This full-length profile of the former Pogues frontman Shane MacGowan emerges just as the annual debate over the lyrics of his biggest hit, Fairytale of New York, gets into full swing. While the controversy is not specifically addressed here, you have to wonder how the defund-the-BBC types will react to MacGowan’s enthusiastic endorsement of Irish uprisings against the British and adoration of the IRA – “I felt ashamed I didn’t have the guts to join [them],” he says at one point.

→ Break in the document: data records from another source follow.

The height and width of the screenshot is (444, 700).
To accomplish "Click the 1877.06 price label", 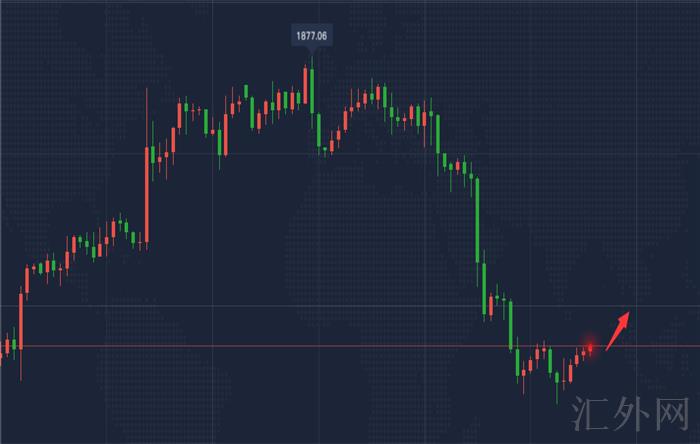I will pos(311,36).
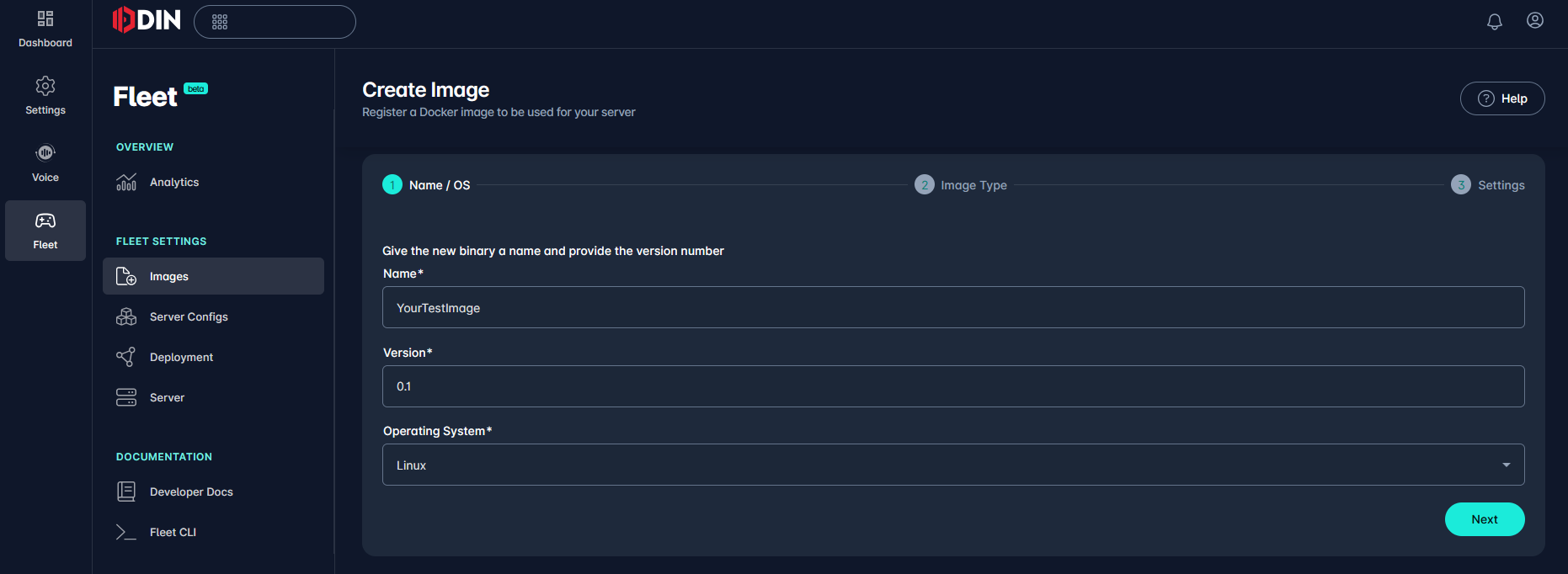The height and width of the screenshot is (574, 1568).
Task: Expand the Operating System dropdown
Action: tap(953, 465)
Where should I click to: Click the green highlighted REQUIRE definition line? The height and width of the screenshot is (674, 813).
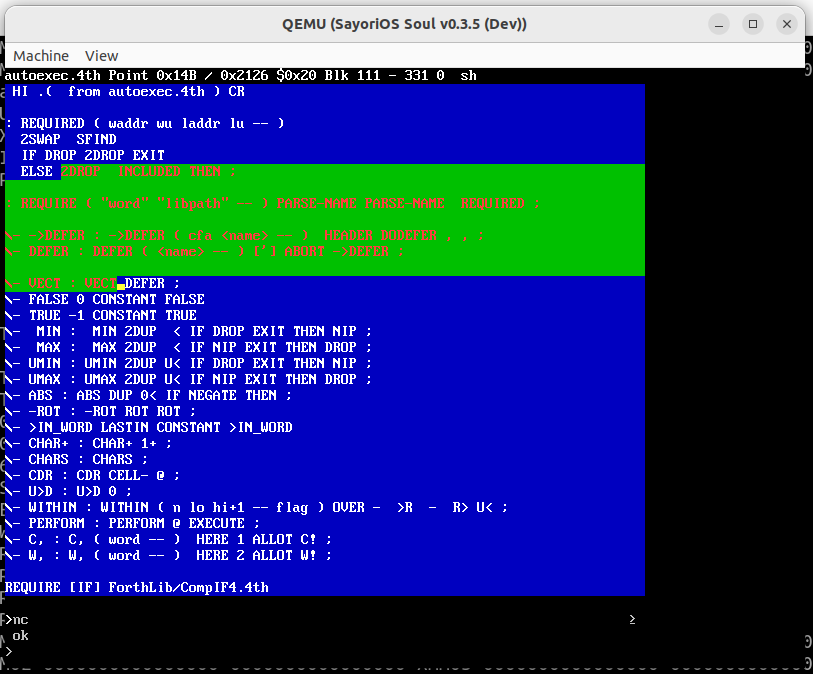click(x=272, y=203)
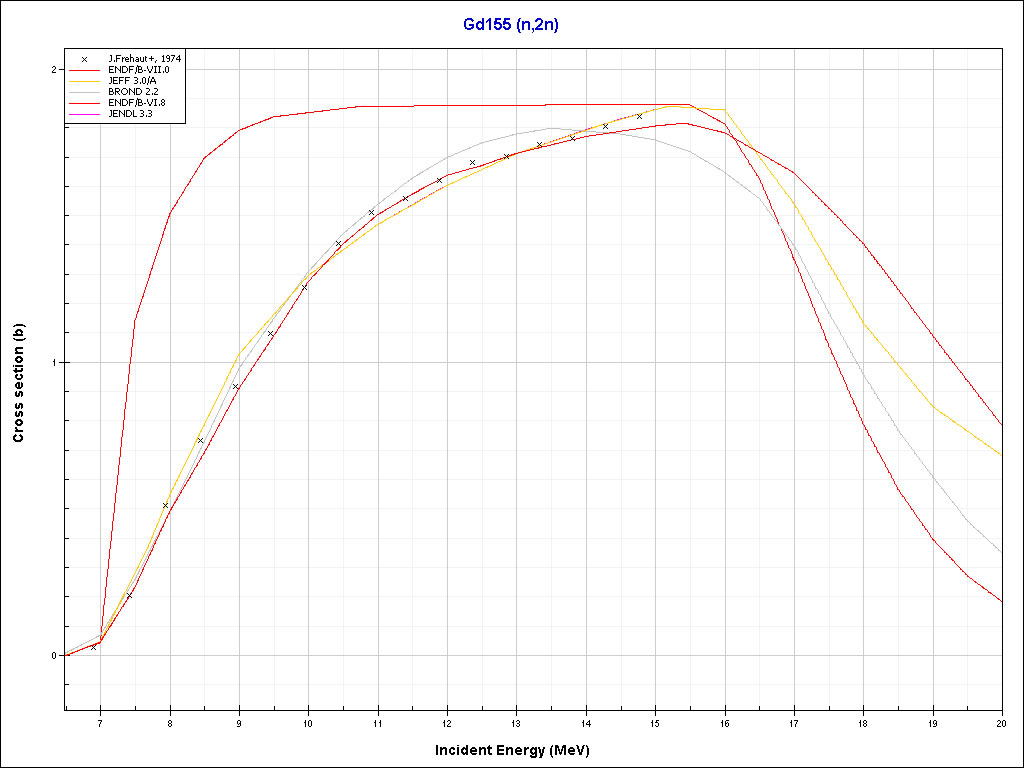Select the ENDF/B-VI.8 legend entry
The image size is (1024, 768).
click(x=138, y=103)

There’s a lot of interest in here, even if many of the anecdotes are well worn: MacGowan’s early years in Tipperary, his schooldays in Tunbridge Wells and the Barbican, and his formative time in the late 70s punk circuit. It’s an hour in before we even get to the Pogues, none of whose members are interviewed here; instead, it’s his sister Siobhan and father Maurice who make the most telling contributions. The former is no-nonsense and direct, telling of her awe when she first heard audiences chanting her brother’s name and her decision to commit him to a psychiatric clinic in the late 80s. MacGowan Sr, on the other hand, sniffs with entertainingly Celtic disgust over his teenage son’s burgeoning interest in Anglo-American rock: “He discovered Creedence Clearwater Revival!”

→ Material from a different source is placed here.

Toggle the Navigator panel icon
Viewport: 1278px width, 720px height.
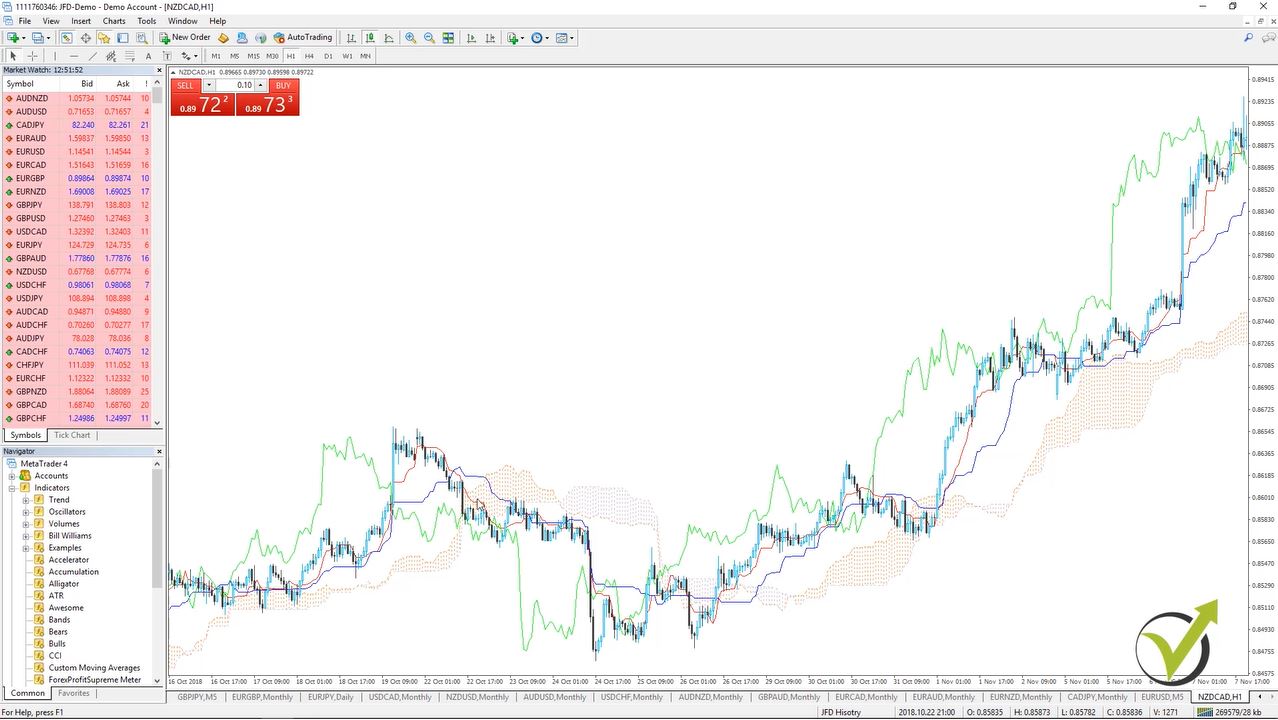[x=104, y=37]
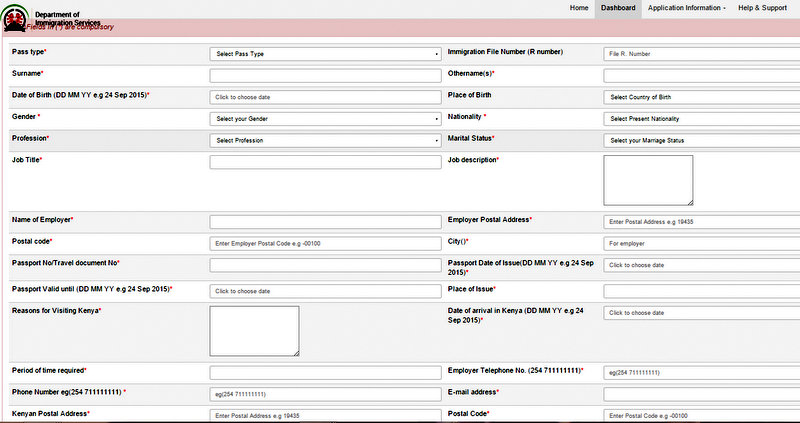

Julien Temple, with his long experience of filming recalcitrant punk-rock types, is probably the only director who could have made this film work: MacGowan clearly doesn’t want to be interviewed and is not really in optimal physical shape to be. Instead, Temple assembles an artful bricolage with snippets of recordings, archive raids, filmed reconstruction and his trademark hand-drawn animation. In what probably seemed like a smart tactic at the time, Temple also has a bunch of MacGowan’s friends – including Johnny Depp (who is one of the film’s producers), Bobby Gillespie and, improbably, Gerry Adams – to try and draw MacGowan out; but these sessions really don’t add a great deal. It’s like listening to barflies arguing about the change.
In the end, the film operates best as an act of ancestor-worship to an extraordinary musician whose best days – we are forced to sadly conclude – appear to be behind him. Death stalks the film, and not just because MacGowan has defied the odds after years of drug and alcohol abuse. Early on, he reveals his preoccupation with the ghosts of his dead relatives (which prompted his return to Catholicism) as well the victims of the Irish famine whose bones he says he accidentally unearthed on a beach in Mayo (resulting in The Dunes, which he gave to Ronnie Drew to record). For all that, MacGowan is still a life force to be reckoned with.